Riyaz and RobieKia ora
I'm David Robie and welcome to my home page. I'm a New Zealand author and journalist who has specialised in reporting Pacific development and political issues, and also a media consultant. Currently I am Associate Professor in Journalism and Head of the Pacific Media Centre in the School of Communication Studies at AUT University after a decade teaching journalism in the South Pacific. My most recent book, Mekim Nius, was published in Fiji in 2004 and in New Zealand in early 2005. I am pictured above (right) at the NZ launch with former Fiji TV political journalist Riyaz Sayed-Khaiyum. A Dominion Post profile of me is at The South Pacific beat and other background on Mekim Nius is on my books page.

For the five years between 1998-2002, I was Journalism Coordinator at the University of the South Pacific, Fiji Islands.

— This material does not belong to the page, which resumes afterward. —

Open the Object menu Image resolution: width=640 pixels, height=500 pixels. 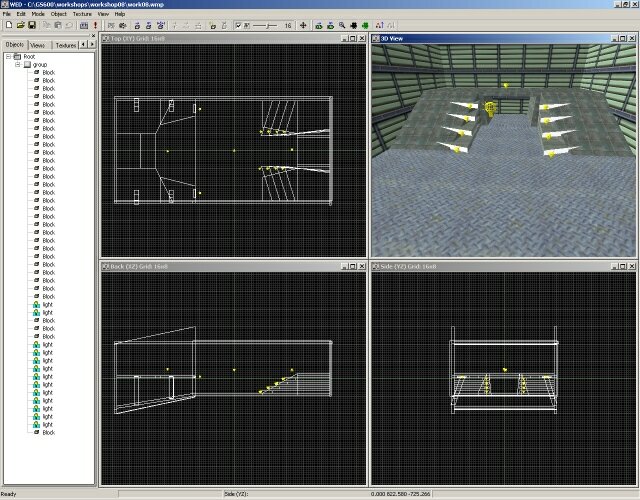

Previously (1993-1998) I taught journalism and mass communication at the University of Papua New Guinea where I also coordinated the programme.

During 1999, I was nominated as the Australian Press Council 1999 Fellow, visiting media organisations and journalism schools in Brisbane, Canberra and Sydney. My speeches and papers were published by the Press Council.

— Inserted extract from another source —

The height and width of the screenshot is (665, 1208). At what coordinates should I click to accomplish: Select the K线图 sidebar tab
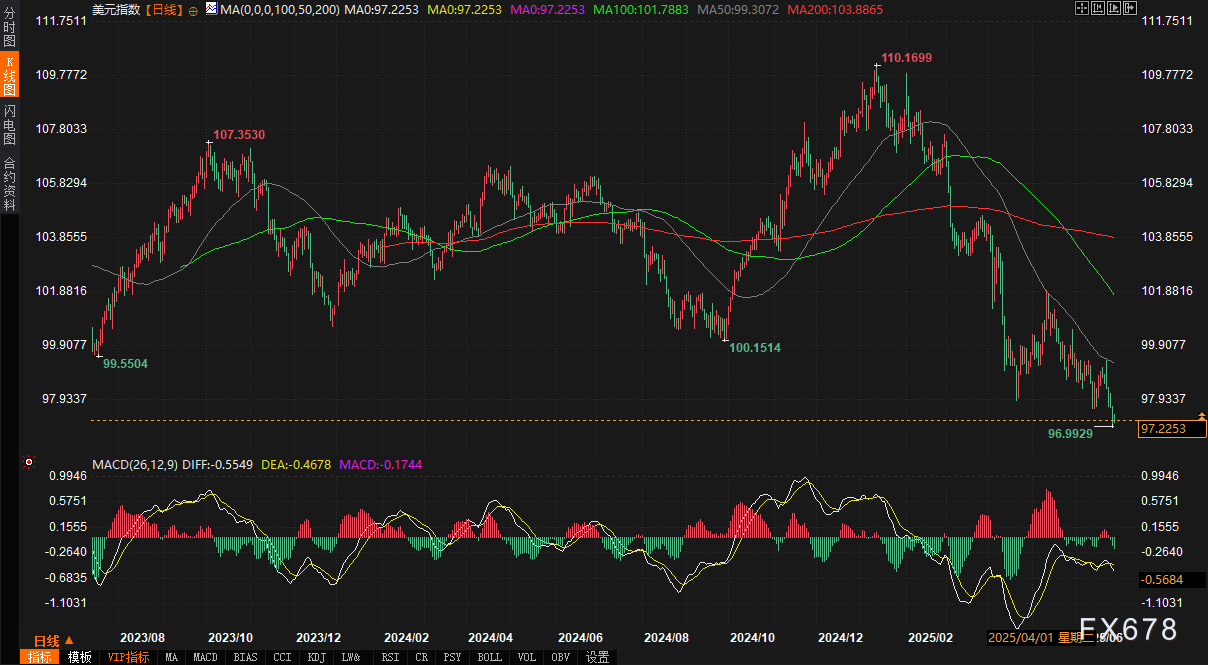[x=9, y=77]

For the record, I've edited or been senior editorial executive on newspapers in Australia, France, Kenya, New Zealand and South Africa.

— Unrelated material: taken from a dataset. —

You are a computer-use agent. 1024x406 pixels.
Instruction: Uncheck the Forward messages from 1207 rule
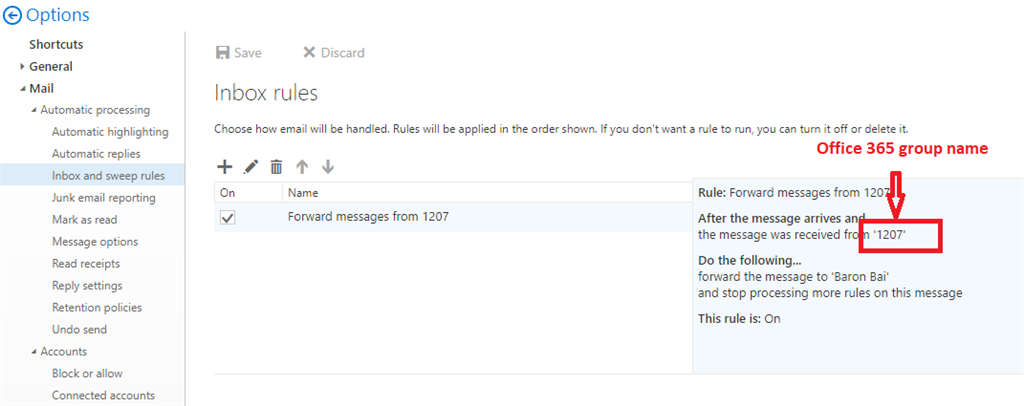227,219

And I'm also the author of eight books -- including The Pacific Journalist: A Practical Guide (published March 21, 2001) and three others used as texts at the University of the South Pacific.

On the academic side, my qualifications include MA Journ Technol., Syd., and a PhD S. Pac. in History/Politics, professional Certificates in Adult Teaching, Transition (Indigenous) Teaching and Adult and Tertiary Education Auckland University of Technology. See New Zealand Who's Who and my current CV for more detail. My major research areas are media regulation and freedom issues in the Pacific, development media and international comparative journalism.

I edit Pacific Journalism Review as well as being on the editorial board of Australian Journalism Review (Journalism Education Association — JEA), Asia-Pacific Media Educator (University of Wollongong), Fijian Studies (Fiji Institute of Applied Studies) and The Pacific Ecologist. In 1996, I was a Pacific pioneer of media and political sites on the internet with the award-winning Café Pacific at the University of Technology, Sydney.

Among community activities, I am co-convenor of Pacific Media Watch, an independent group monitoring Asia-Pacific media with a Sydney website.

My asawa, Delia Abcede, is a schoolteacher, union organiser and newsletter publisher.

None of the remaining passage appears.